ハハは自分より背の高くなった息子をぎゅっと抱きよせ、優しく背中をたたいてくれた。
「ワタシね、ずっとずっとこれがしたかったんだ」とんとんしながら、彼女が言う。
「キミがさ、小五の秋に初めて会ったでしょ? それからずっと、こうやって、もう泣くなよヨワムシめ、ってなぐさめてやりたかったの」
「ありがとう、母さん」
ヨワムシのくぐもった声が初めて、その人を母と呼んだ。
兄は突然、西ドイツへの転勤が決まった。
「外資系だしね、やむを得ないよ」
久しぶりに実家に足を踏み入れた総一郎は、さばさばとあたりを見回していた。
「オレの荷物は勝手に処分してくれ。本とかマンガとかも、売っていいよ、フィギュアも」
「いらねえし。ミルキーなんとかチャンだっけ?」
「だから売っていいっつってんだろ」総一郎、げんこつでぽかっと一発、弟をなぐる。
「マニアには高く売れるんだよ」
「店に持ち込むオレの身にもなれ」
タカオの抗議には耳を貸さず、兄は父の部屋にずかずかと入って行った。
「ここも片付いたなあ」
うれしそうでもある。おや? 何だこれ、アルバムじゃん、どれどれ、と片っ端からめくってみる。
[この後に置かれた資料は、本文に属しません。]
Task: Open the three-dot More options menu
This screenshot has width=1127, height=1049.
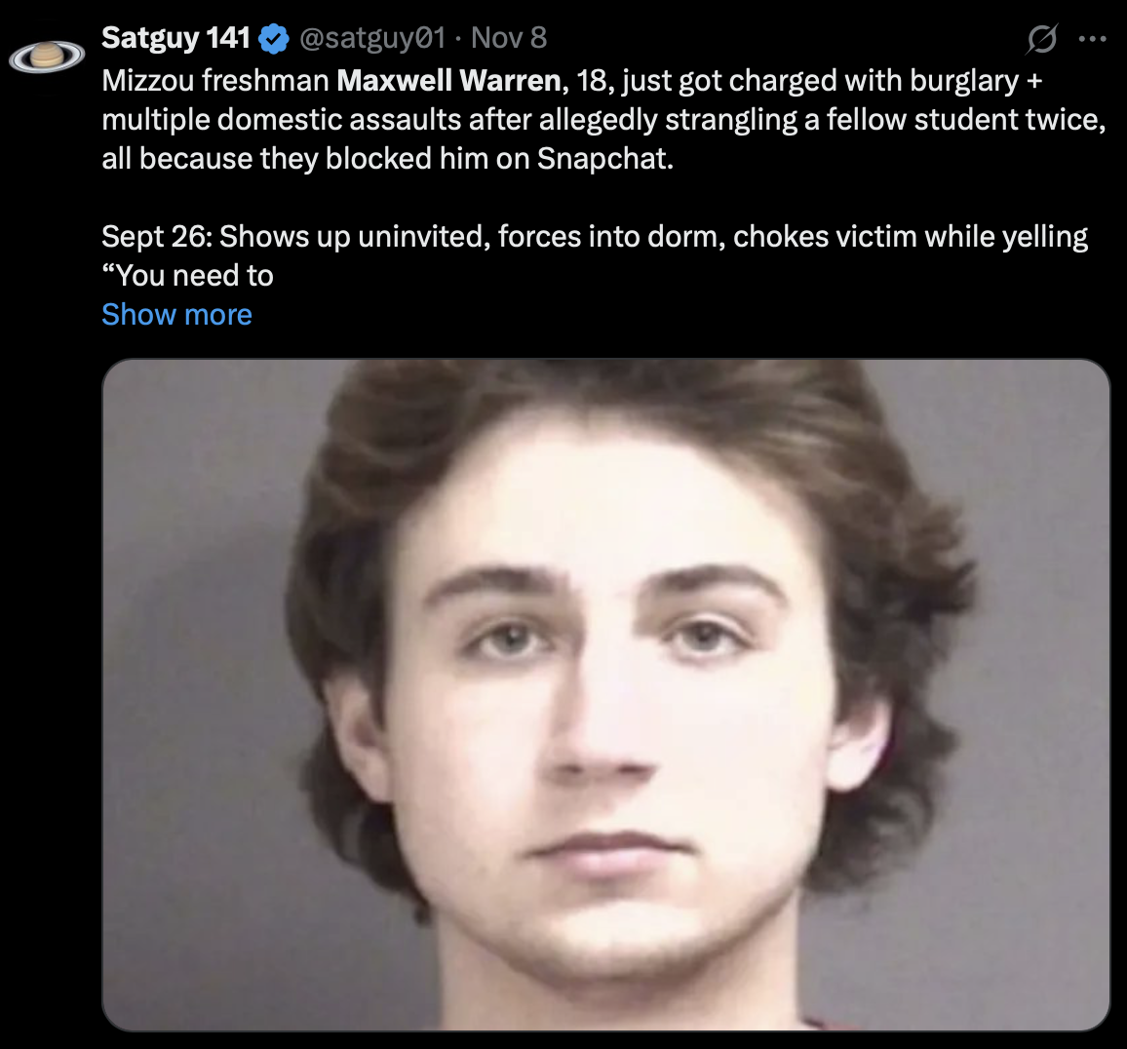Action: click(1093, 39)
「ああ、これずいぶん昔に見たなあ」タカオの母の姿をみつけ、
「残ってたんだ、みんなでちゃんと写ってるのってこれしかなかったんだよな」懐かしげな目になる。
「ヒロママ、若いよなあ」
実の母には五、六歳で死に別れている彼にとっては、やはり彼女の存在は大きかったようだ。一つひとつの肖像に、じっくりと目をとめている。
「オヤジ、全部ゴミに出したなんて言ってたけどさ……」
親子四人で写っている一枚を、彼はじっとみつめた。
「ヒロママ、うちに来てからすぐオマエを産んだからさ、何かと忙しくて、オヤジも浮き足立っちまって、オレなんてほったらかしでさ」
初めて聞く、兄の愚痴だった。
「ソウくん、ソウくん、っていつも優しかったけど、オレは一度も母さんとは呼べずにいた」だって、気がついたらあの人はオマエの母親だったんだもの。
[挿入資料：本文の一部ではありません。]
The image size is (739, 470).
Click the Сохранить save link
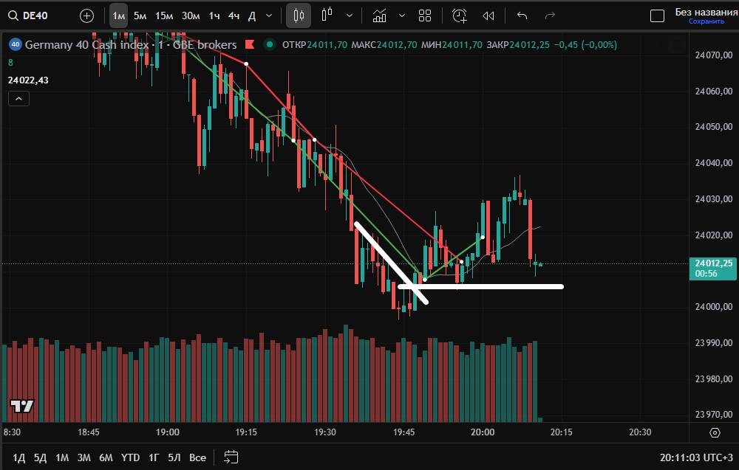click(x=706, y=21)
いつも呑気そうに、他人事のように世間を斜にみていた兄の、意外な一面だった。
「この写真の時に、もっとこっちに寄って、ほら、寄りかかって、って言われて弱ったんだ」
大好きだったんだけどな、ヒロママ。おい写真一枚もらってくぞ、と総一郎はたった一枚のベストショットを思い切りよく剥がして、胸ポケットに入れて去っていった。
さすが長男、遠慮もないよな。それでもタカオはそんな兄をまぶしげに見送っていた。